SOURCE DOCUMENT:
I cranked the heat to 78. Now there's white clusters forming. I sure hope they're yeast clusters. 
Day 3.... SG same.


----------



## Arne

hobbyiswine said:


> My pee is still not going. Think it might be the lemon juice i used this time. Was an off brand not Realemon. Hmmm.....will give it a few more days. Hopefully i dont have to flush it. That would put me begind schedule for summer!


 
If my weak memory serves me, I think a couple of years ago somebody had a bunch of trouble with an off brand lemon. Seems like it had sulfites or sorbate in it or something. Don't remember if they got it to go or not. It is on here someplace, but not sure I can find it. If I do will bring it up. Arne.


----------



## hobbyiswine

Sodium bisulphite and benzoate are listed on the ingredients for the lemon juice concentrate I used. I think those are both in the Realemon brand also but maybe this brand has more? Yes i let it sit for about 48 hours before pitching. I might head out of town for the weekend. If I come back and its not cooking I think I will dump it and try again.


----------



## jimmyjames23

K meta in my Walmart brand. 

I think the problem I'm having is I used too much lemon juice. 8 1L bottles for 7 gallons. 
I'm thinking of dividing it into two 6 gal batches and watering it down and adding more sugar to keep it at 1.080


----------



## GeoS

jimmyjames23 said:


> K meta in my Walmart brand.
> 
> I think the problem I'm having is I used too much lemon juice. 8 1L bottles for 7 gallons.
> I'm thinking of dividing it into two 6 gal batches and watering it down and adding more sugar to keep it at 1.080



My recipe calls for x2 - 32oz bottles to start with then the 3rd bottle when the SG gets down to around 1.00 for a 5.5 gal batch.


----------



## jimmyjames23

Ya. I thought I had too much lemon. 

Easily solved. Double the batch! Lol.


----------



## JLS

Keep temperature at 74, should be much better


----------



## jimmyjames23

JLS said:


> Keep temperature at 74, should be much better



My temp is 77.5


----------



## Arne

Think this mite be why Lon's origional recipe said to use the lees from an active ferment. That way you already have things going and it is a lot easier to get it started. That being said, seems like quite a few are having trouble with it right now. I Will just about put money on it that it has something to do with temp. not quite being warm enough. Arne.


----------



## jimmyjames23

Arne said:


> Think this mite be why Lon's origional recipe said to use the lees from an active ferment. That way you already have things going and it is a lot easier to get it started. That being said, seems like quite a few are having trouble with it right now. I Will just about put money on it that it has something to do with temp. not quite being warm enough. Arne.



Thanks Arne
I didn't have any white lees. I chucked the mead lees I had last month. They stank. I'm adding a liter of the pee twice a day to two separate primary buckets.

DATA EXTRACT:
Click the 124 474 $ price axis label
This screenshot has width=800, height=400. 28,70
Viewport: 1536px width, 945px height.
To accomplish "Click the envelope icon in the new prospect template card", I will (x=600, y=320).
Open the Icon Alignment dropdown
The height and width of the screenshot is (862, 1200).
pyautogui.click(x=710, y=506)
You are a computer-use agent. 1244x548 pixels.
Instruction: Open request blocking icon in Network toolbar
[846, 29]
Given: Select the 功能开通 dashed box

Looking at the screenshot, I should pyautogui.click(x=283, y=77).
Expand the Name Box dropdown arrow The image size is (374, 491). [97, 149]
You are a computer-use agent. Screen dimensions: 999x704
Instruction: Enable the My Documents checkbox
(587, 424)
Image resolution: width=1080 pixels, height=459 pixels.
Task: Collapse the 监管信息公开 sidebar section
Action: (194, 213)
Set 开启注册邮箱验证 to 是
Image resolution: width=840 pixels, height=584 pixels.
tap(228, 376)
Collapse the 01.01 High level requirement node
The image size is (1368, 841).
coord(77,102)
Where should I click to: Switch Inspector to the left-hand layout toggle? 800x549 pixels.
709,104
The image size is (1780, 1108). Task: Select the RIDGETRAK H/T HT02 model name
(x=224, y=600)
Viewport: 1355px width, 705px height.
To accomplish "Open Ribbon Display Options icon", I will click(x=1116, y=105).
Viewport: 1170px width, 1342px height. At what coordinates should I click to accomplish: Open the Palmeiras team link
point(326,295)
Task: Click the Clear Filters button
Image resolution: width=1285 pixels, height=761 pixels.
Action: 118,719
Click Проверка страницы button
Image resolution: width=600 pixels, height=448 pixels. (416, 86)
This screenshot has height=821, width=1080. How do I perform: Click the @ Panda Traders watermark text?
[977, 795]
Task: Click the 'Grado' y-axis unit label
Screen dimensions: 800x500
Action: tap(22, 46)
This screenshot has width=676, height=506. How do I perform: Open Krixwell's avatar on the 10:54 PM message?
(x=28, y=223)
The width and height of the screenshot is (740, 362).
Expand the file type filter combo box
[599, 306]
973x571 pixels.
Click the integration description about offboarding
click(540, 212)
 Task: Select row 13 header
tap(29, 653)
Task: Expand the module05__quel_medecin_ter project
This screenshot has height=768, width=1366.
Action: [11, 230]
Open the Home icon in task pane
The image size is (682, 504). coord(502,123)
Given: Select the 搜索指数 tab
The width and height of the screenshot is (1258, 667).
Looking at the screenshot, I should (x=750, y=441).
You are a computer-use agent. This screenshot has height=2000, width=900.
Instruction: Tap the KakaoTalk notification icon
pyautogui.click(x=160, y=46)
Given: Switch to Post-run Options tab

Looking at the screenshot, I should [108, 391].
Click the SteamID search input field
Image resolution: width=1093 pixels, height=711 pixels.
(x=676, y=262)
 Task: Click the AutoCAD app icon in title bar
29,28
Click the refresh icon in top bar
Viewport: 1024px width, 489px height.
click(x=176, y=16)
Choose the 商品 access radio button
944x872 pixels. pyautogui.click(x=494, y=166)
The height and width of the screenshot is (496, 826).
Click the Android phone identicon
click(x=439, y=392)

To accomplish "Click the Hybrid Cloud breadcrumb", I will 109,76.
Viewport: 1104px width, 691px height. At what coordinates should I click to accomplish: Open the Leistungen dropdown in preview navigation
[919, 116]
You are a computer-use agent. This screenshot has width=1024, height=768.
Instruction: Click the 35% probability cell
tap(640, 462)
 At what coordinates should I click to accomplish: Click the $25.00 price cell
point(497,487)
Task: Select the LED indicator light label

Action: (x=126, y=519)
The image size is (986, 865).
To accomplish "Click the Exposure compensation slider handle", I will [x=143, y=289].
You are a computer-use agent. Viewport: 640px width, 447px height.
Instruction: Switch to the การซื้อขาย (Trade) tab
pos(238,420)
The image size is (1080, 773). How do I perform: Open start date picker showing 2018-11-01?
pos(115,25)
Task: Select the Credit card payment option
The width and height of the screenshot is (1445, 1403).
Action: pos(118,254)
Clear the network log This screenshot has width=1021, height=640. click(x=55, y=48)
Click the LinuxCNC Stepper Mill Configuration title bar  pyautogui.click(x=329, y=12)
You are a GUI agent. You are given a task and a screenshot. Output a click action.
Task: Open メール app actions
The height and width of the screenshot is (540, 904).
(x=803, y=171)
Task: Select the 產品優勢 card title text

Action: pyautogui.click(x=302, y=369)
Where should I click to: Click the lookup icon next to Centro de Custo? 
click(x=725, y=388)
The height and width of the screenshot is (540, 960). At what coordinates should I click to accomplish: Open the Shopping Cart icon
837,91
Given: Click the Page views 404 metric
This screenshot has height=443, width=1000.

REQUIRED ACTIONS:
A - Reproduce the lemon wine forum thread from "## hobbyiswine" to "and try again.".
B - Carry on the forum thread about the stalled lemon wine fermentation, writing what comes after its final post.

EXPECTED OUTPUTS:
A -
## hobbyiswine

Sodium bisulphite and benzoate are listed on the ingredients for the lemon juice concentrate I used. I think those are both in the Realemon brand also but maybe this brand has more? Yes i let it sit for about 48 hours before pitching. I might head out of town for the weekend. If I come back and its not cooking I think I will dump it and try again.

B -
Still going but not frothy. I was out of energizer so I'm hoping when I pick up some tomorrow it will get things frothing along 
Lots of nutrient added but I started without the lees and energizer.


----------



## hobbyiswine

Mine was still not going after about 3 weeks. Pitched it in the lawn for spring fertilizer  I whipped up another batch tonight. I used Realemon this time instead of the walmart stuff and Ozarka bottled water. I also boiled the lemon juice a couple minutes and stirred it very well to hopefully drive of the preservatives. Maybe it will work. Gonna let it sit a day or so then make up a hefty starter.


----------



## jimmyjames23

I've been adding a liter of pee to my new starters and I think it's starting to ferment well. 
I'm getting lots if fizzing but no intense foaming. But there's a distinct smell of scotch/malt liquor. 
So far half the 57 liters is "fermenting". 
SG is 1.066... down from 1.073

I think we have liftoff.


----------



## jimmyjames23

I transferred everything to carboys today. Getting 4 bubbles per second. It's just ripping through fermentation. 
Yayyyy skeeter pee!


----------



## GeoS

jimmyjames23 said:


> I transferred everything to carboys today. Getting 4 bubbles per second. It's just ripping through fermentation.
> Yayyyy skeeter pee!



I didn't use an air lock I just set the lid on loosely, with a gallon jug of water on top, so I could easily open it up every day and whip some air into it. I was getting 2inchesnof foam on top every day.


----------



## Hokapsig

Geo, check your SG as it will drop rapidly over a few days with that much fermenting going on. At 1.050, add the rest of the energizer and the second bottle of lemon. Whip it good.


----------



## GeoS

Hokapsig said:


> Geo, check your SG as it will drop rapidly over a few days with that much fermenting going on. At 1.050, add the rest of the energizer and the second bottle of lemon. Whip it good.



I already did that a few days ago. I racked it into a secondary today. SG is 1.020. I'll let it get to 0.998 then plan on racking again, degassing and adding sorbate and sulfite. Then letnit set for two weeks or so before bottling.


----------



## jimmyjames23

My skeeter went from 1.073 to 1.050 in less than 12 hours. Wow. 
And here I was ready to feed it to the toilet. Lol.


----------



## hobbyiswine

Update....so I dumped the first batch that was the initial reason for the thread. I came to the conclusion it was bad (off-brand) lemon concentrate that was to blame.

I started another batch with Realemon. I even boiled the lemon juice with some water for a few minutes. Let everything "chill out" for a couple days, whipped up a monster EC1118 starter and pitched it. It is fermenting but not really strong. What the heck!!!! Question is...I am using " Go-ferm " nutrient, anyone use this? I looked back in my notes of previous batches that fermented well and I used a different nutrient but don't have a name written down. Anyone have a suggestion for nutrient to the use with lemon skeeter?


----------



## jimmyjames23

How many bottles realemon?

What size batch and did you add all the lemon at once. Did you pitch the whole starter?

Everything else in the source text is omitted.